Instruction » Give the lines of the items as a JSON list of strings, one string per line and no blank lines, starting with the line that contains "The height and width of the screenshot is (840, 1436)." and running through the end of the items, with both ends included.

Records to process »

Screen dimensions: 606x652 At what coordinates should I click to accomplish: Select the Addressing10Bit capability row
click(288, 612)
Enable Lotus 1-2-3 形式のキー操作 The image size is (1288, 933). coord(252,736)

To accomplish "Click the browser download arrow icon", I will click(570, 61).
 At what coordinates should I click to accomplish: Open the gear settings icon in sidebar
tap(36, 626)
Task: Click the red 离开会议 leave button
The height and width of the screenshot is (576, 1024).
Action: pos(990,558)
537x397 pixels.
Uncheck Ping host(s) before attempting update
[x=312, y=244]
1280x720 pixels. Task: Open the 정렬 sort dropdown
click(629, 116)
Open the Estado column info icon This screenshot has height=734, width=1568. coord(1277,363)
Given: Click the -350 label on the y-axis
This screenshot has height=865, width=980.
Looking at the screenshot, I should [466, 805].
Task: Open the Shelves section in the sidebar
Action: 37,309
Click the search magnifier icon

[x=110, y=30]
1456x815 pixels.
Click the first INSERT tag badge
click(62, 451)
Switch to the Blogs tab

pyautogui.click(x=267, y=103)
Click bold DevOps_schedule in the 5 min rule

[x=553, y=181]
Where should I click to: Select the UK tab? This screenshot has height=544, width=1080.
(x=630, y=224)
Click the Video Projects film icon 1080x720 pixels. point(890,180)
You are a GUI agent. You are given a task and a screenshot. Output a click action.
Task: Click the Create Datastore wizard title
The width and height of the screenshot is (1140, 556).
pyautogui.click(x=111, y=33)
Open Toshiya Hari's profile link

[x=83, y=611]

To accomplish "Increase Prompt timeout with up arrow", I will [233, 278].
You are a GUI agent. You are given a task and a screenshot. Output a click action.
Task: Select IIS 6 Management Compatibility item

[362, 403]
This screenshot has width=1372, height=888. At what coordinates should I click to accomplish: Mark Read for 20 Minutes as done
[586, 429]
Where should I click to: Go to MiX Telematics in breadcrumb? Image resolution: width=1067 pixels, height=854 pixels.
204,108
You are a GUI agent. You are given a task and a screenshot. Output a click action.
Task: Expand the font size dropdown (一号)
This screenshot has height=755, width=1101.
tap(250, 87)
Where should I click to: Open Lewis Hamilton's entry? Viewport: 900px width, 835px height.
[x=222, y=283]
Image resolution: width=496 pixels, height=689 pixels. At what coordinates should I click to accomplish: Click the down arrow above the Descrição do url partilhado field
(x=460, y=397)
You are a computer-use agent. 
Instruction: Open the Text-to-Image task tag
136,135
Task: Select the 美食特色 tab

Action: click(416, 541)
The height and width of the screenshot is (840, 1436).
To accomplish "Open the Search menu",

Answer for this exercise »
[
  "The height and width of the screenshot is (840, 1436).",
  "To accomplish \"Open the Search menu\","
]